An Uber representative told the Opelika-Auburn News Thursday that there were three main issues the company had with the ordinance. First, the company explained that Uber already requires that its drivers undergo background checks-ones that go back seven years, which is more than the city requires; thus, having to go through the city's background check slows a process that is already in place above and beyond the city requirements, the Uber representative explained.

Also, Uber asserts that because its drivers use vehicles that are also driven for personal use to transport passengers, they should not be required to have the same commercial insurance as taxi companies as outlined in the new city ordinance. Uber covers a driver for up to $1 million from the time a ride is booked to the time riders are dropped off. In between rides when a driver has the app on but no passengers are in the car, Uber covers the driver under a contingent policy. The city ordinance would require the commercial policy to continue during this time rather than the contingent policy. Both Uber and the city require that drivers also uphold personal insurance policies.

Along the same vein, because Uber drivers use their personal vehicles, the company claims that the ordinance's vehicle identification requirements are not fair to ask of drivers. The ordinance states that at all times vehicles for hire must have the words taxi, vehicle for hire or the name of the company displayed on at least one door on each side of the vehicle with letters sized no less than three inches in height.

*Drivers, users react*

Maxwell said he began driving for Uber in order to earn steady income and to pay college tuition for two children after his family moved to the area from Germany, where his wife was stationed in the Air Force.

After his initial shock of being notified on Wednesday that he would no longer be able to driver for Uber, Maxwell described feeling "numb" as he picked up his first set of passengers on what would be his last night-passengers that he had become familiar with over the course of the fall 2014 semester.

"Numbness became sadness as I dropped them off at their destination," Maxwell said. "They told me they were sad as well, because they had come to rely on Uber for safe transportation and they thought the taxis were difficult to find, smelled bad, were expensive and in some cases, creepy.

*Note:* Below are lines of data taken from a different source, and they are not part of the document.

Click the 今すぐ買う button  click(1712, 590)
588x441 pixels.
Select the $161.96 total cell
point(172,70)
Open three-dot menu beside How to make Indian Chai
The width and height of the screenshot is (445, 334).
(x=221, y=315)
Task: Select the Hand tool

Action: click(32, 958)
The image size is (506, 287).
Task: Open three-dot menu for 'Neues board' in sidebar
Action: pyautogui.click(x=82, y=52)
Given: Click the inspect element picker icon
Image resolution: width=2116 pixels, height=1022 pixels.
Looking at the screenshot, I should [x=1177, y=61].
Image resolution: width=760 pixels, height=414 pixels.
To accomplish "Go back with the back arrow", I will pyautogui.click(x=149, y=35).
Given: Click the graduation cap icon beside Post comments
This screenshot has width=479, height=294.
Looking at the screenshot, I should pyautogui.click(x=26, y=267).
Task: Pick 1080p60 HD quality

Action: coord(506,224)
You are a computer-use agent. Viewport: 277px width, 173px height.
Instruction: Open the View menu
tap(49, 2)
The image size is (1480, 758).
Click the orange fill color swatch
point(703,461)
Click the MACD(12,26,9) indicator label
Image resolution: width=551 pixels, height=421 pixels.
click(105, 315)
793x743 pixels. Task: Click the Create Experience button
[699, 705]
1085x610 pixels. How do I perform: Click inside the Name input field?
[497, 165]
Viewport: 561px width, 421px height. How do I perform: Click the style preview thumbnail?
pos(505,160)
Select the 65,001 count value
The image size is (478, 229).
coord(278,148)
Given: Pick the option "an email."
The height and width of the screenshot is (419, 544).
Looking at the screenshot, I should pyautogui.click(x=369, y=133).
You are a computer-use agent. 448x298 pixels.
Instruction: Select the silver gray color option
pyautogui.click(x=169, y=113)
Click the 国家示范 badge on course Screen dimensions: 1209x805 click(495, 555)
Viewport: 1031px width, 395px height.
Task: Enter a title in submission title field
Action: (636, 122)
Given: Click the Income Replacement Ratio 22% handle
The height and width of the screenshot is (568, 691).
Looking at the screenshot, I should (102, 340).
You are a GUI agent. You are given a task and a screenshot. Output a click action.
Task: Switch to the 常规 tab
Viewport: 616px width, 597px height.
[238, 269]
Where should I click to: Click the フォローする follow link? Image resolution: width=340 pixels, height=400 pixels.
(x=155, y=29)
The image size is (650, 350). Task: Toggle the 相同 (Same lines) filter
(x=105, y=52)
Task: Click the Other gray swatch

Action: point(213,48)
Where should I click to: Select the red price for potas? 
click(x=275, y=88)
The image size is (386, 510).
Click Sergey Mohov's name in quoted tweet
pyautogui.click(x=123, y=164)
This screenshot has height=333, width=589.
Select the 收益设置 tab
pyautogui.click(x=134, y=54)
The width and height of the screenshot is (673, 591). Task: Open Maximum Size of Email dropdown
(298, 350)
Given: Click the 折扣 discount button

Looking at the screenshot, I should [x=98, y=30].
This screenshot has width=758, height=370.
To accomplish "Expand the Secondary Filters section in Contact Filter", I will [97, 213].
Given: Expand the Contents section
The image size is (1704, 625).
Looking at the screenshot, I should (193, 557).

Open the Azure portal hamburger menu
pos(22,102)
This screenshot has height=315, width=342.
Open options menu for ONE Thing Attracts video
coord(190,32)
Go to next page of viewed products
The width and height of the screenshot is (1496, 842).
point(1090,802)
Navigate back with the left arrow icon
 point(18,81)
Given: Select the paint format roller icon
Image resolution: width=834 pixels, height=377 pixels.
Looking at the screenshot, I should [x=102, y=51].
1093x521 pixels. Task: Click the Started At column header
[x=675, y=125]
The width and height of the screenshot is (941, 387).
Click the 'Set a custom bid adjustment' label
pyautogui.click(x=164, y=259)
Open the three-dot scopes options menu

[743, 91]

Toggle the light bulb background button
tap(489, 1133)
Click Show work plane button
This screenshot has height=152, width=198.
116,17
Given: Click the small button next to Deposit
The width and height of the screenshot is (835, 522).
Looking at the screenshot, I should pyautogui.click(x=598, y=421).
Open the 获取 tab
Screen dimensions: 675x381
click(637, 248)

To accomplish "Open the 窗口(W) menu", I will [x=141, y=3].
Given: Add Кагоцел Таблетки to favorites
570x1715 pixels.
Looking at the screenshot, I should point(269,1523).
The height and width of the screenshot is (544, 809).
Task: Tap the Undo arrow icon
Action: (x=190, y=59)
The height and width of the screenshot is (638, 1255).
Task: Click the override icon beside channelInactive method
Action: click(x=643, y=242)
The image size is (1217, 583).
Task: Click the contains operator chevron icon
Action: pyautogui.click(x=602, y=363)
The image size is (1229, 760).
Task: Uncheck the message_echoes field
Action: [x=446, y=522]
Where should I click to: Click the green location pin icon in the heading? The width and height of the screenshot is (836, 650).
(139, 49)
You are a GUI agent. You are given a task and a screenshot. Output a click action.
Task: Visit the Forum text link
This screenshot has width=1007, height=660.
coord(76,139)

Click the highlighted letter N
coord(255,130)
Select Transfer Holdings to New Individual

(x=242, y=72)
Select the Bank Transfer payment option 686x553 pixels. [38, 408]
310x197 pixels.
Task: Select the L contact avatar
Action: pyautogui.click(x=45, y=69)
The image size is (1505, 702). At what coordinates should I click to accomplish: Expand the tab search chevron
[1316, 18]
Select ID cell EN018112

Rinse and repeat all night."

Both Maxwell and Uber driver Matthew Bourguignon listened to customer outcry about the cessation of the app-based ride-for-hire service in Auburn.

"Some people were extremely verbally upset," Bourguignon said. "A lot of people were just disappointed. Several of them were saying, 'Let us know how we can help. We want Uber to come back.'"

Auburn resident Greg Frazier is a frequent Uber user who was upset to hear that it was suspending its operations Thursday.

"Uber leaving town is almost as confusing as it is upsetting," Frazier said. "Uber brought supplemental income to those looking for extra work while simultaneously providing consumers a service at more than competitive pricing. The last time I checked, free market economics and the act of creating jobs were American ideals, but apparently not in this case."

Bourguignon began working for Uber in November in order to garner start-up funds for his on-location computer repair business, On Site Computer Services of Auburn. Though he holds a part time job with a tech staffing company, he said he still spent about 40 hours a week working for Uber.

"I needed a job that would allow me to make ends meet, hopefully give me some extra cash to play with to get another business started, and still have the flexibility to have time to work the other business," Bourguignon explained.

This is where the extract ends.